An Urban Koliwada: Redevelopment of a Fishing Village in Mumbai, India
Dinoy, Ashvini Mary
MetadataShow full item record
"Looked into the streets - the glaring lights and the tall buildings - and there I conceived Metropolis" exclaimed the Austrian filmmaker Fritz Lang at the sight of New York. This visit inspired him while creating the sets and background for the radical movie Metropolis released in 1927. Taken right after World War I, the movie set in 2026 was heavily symbolic with German expressionism and it captured a projected socio-economic condition which was a direct result of the fears of the people at that time.

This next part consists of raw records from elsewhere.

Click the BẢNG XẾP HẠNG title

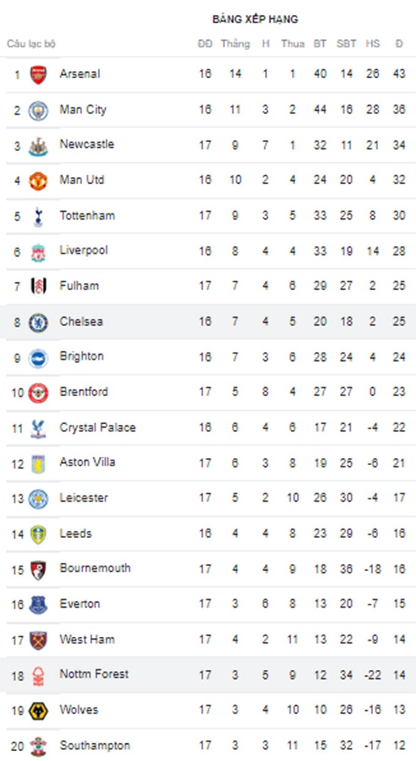point(255,20)
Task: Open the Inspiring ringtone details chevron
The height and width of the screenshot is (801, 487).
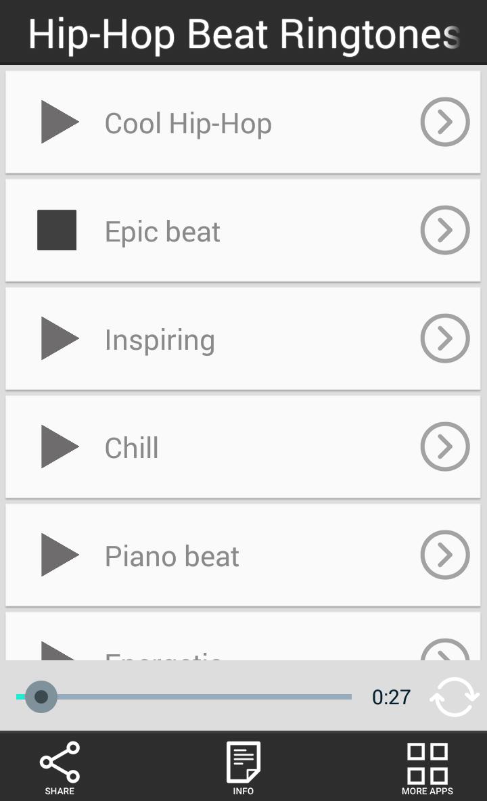Action: coord(444,338)
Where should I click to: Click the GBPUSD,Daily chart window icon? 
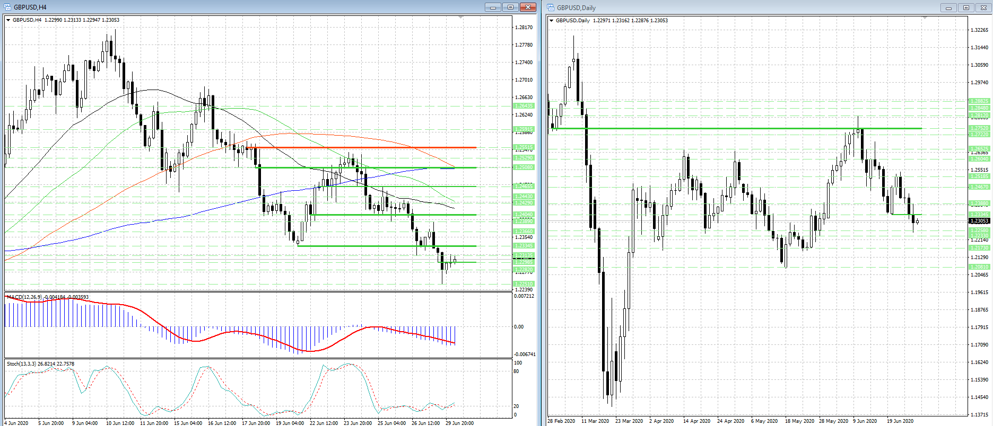(x=551, y=7)
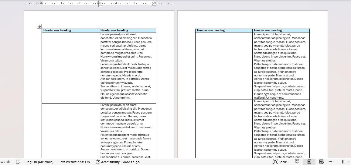Click first Header row heading cell, right page

coord(224,30)
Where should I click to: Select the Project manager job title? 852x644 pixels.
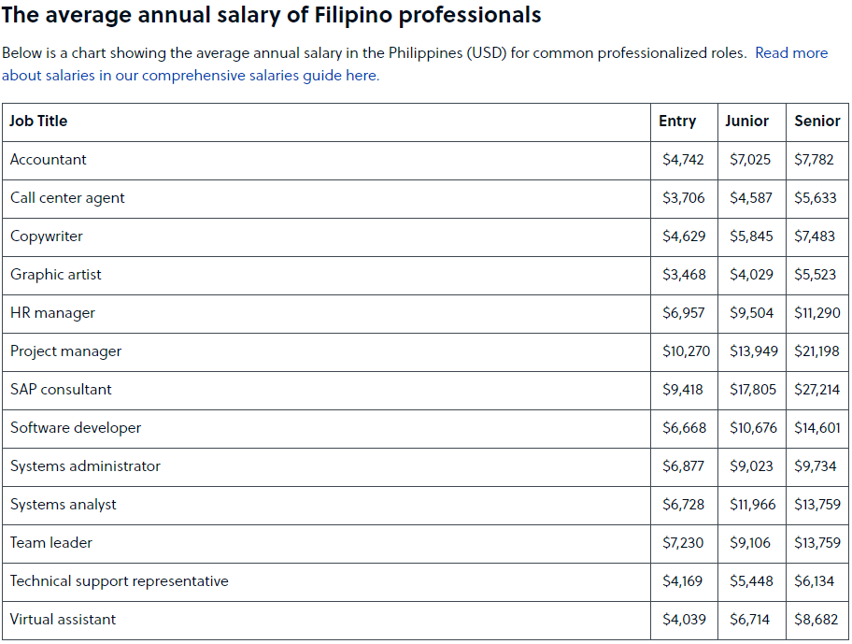(65, 351)

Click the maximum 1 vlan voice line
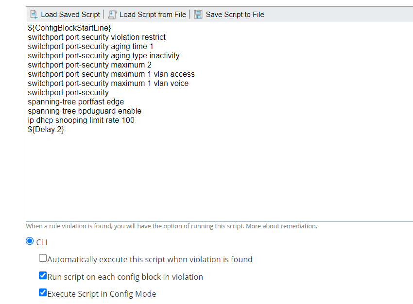coord(108,84)
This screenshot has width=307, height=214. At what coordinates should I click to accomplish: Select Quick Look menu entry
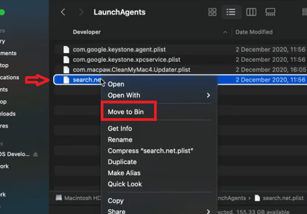(125, 184)
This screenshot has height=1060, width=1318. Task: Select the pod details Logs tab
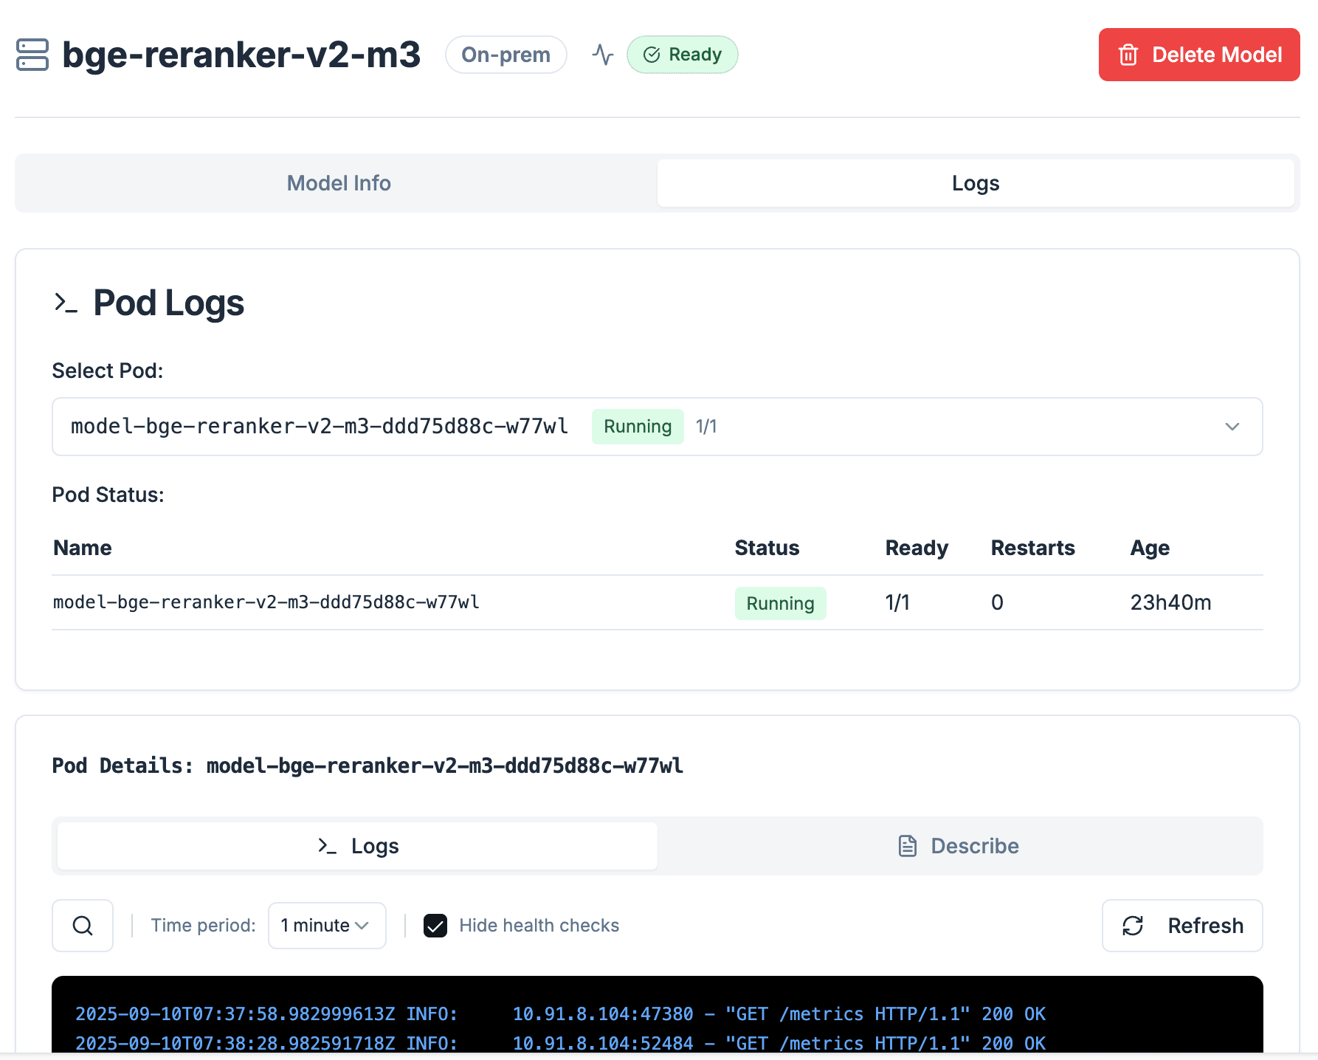[358, 846]
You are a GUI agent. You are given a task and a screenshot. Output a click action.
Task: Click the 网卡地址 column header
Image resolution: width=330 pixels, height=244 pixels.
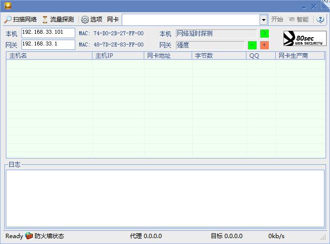168,56
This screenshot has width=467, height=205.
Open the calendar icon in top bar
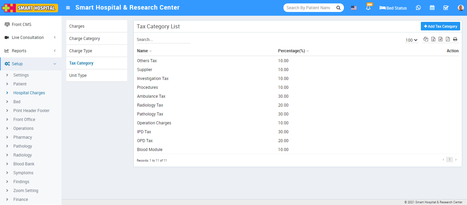[x=432, y=8]
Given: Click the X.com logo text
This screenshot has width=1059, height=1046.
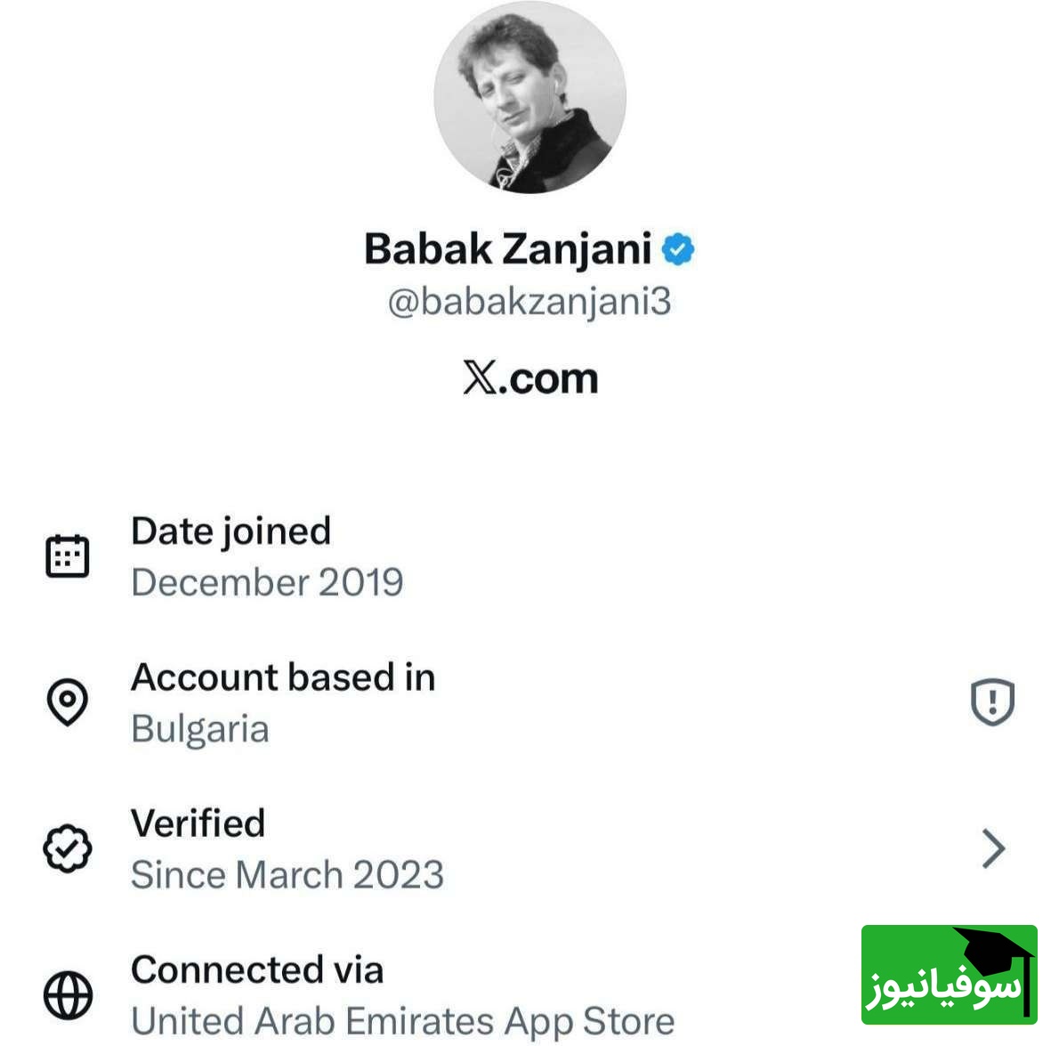Looking at the screenshot, I should (x=530, y=378).
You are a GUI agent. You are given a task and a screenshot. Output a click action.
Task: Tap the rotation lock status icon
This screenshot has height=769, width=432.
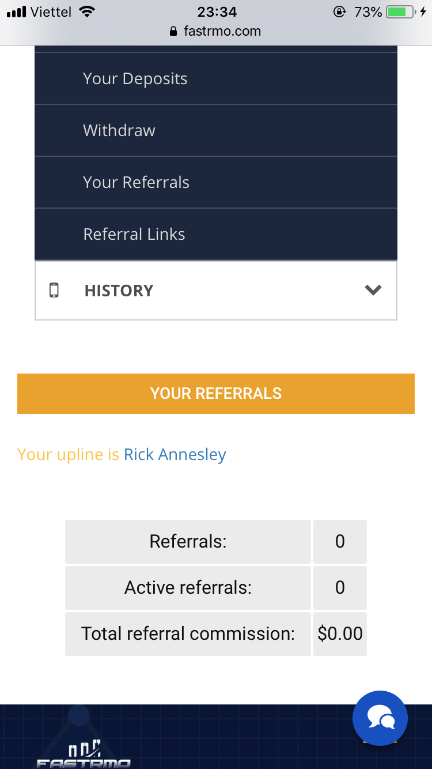pos(340,12)
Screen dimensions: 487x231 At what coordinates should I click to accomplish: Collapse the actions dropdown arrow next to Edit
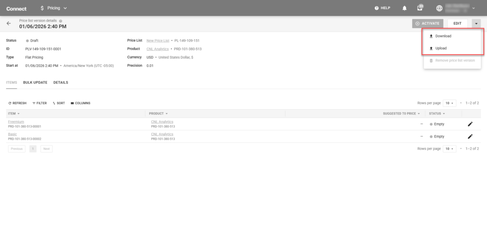[476, 23]
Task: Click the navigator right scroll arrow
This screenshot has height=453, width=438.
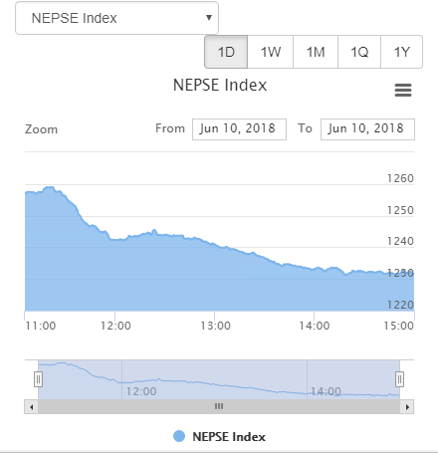Action: [407, 407]
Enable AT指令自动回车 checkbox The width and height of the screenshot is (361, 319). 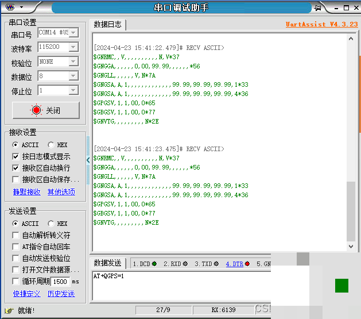tap(15, 247)
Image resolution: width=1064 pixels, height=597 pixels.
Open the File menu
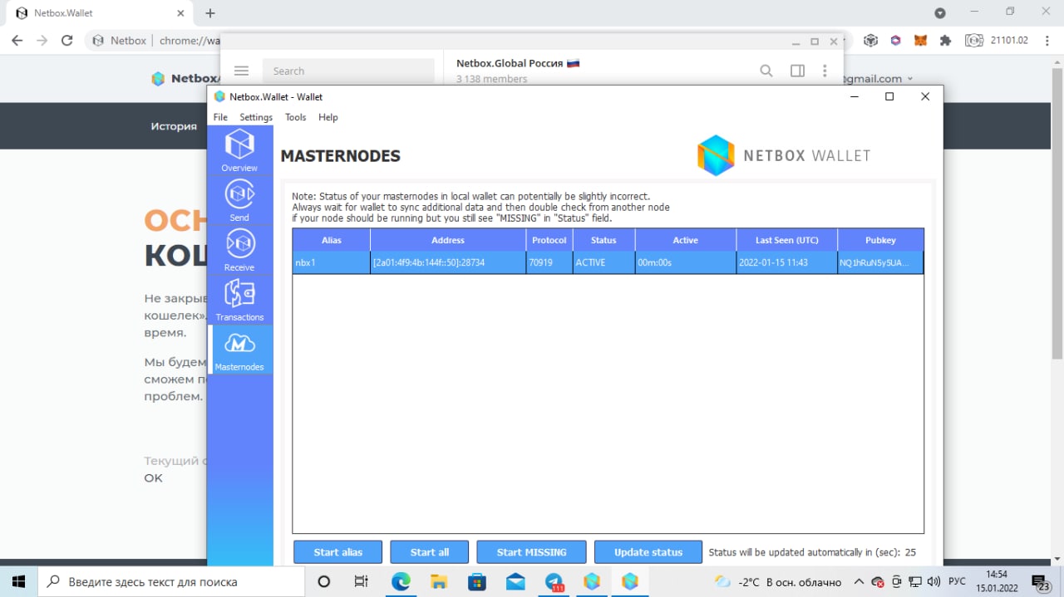[220, 117]
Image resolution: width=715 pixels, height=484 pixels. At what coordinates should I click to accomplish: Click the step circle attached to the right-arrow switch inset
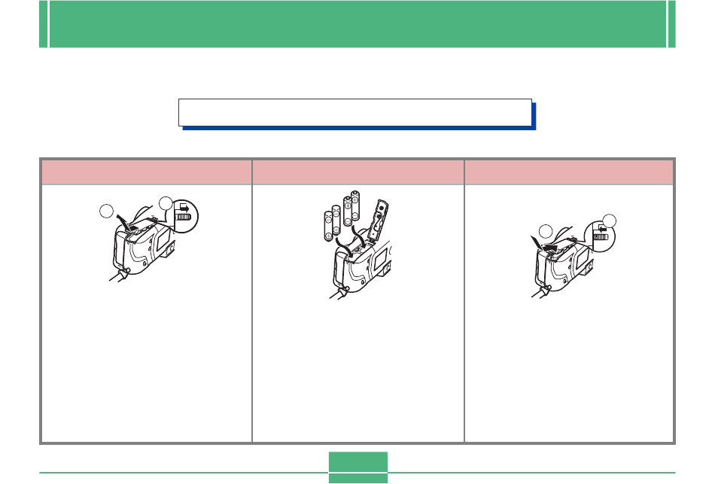point(166,203)
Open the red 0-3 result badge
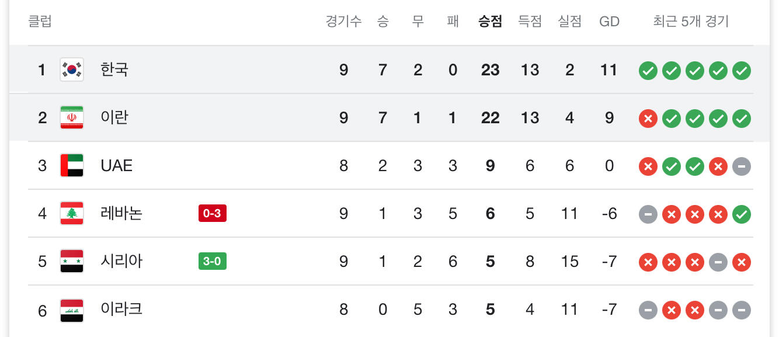The height and width of the screenshot is (337, 779). 212,214
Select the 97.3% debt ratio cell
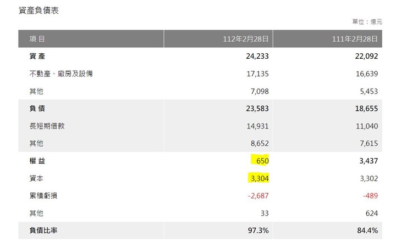Image resolution: width=396 pixels, height=242 pixels. pos(258,230)
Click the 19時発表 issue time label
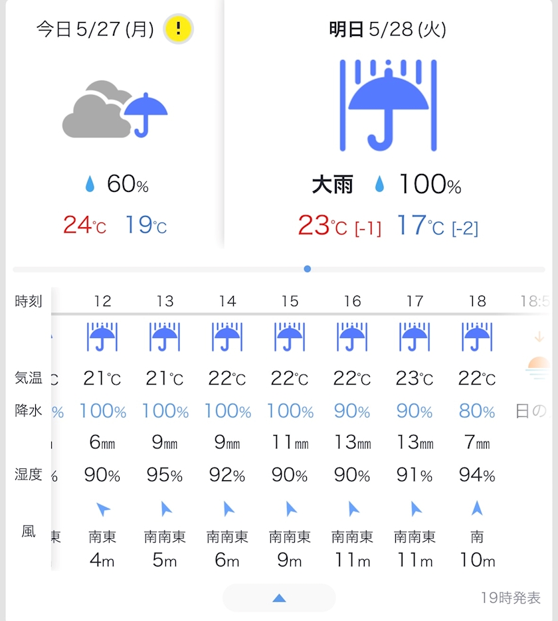The height and width of the screenshot is (621, 558). tap(510, 598)

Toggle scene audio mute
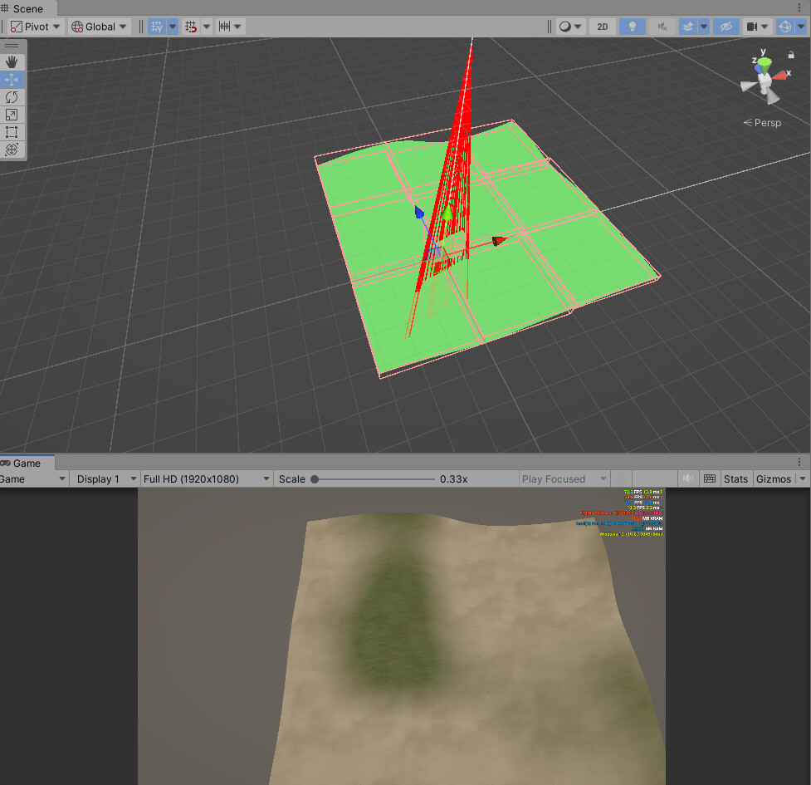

The working class lived in subterranean spaces distraught with mundane labor while the affluent lived in skyscrapers and exotic terraced gardens and drove around in elevated highways. The city seemed to be this well-oiled machine existing only to cater to the needs of the upper class. The poor eventually try to overthrow the rich. The movie finally ends with the message of hope, that the mediator would create harmony among the classes and create peaceful coexistence. The city of Mumbai in 2018 is in many ways - the Metropolis. When a city develops, it does not seem to cater to all sects of people. In fact, there seems to be a parallel relationship between the size of the city and its level of socio-economic disparity: the larger the city the less equal it tends to be. More often than not, the true soul of the city lies within that lower stratum of society who often live in slum-like settlements. Can architecture play the Mediator and bring about a connect?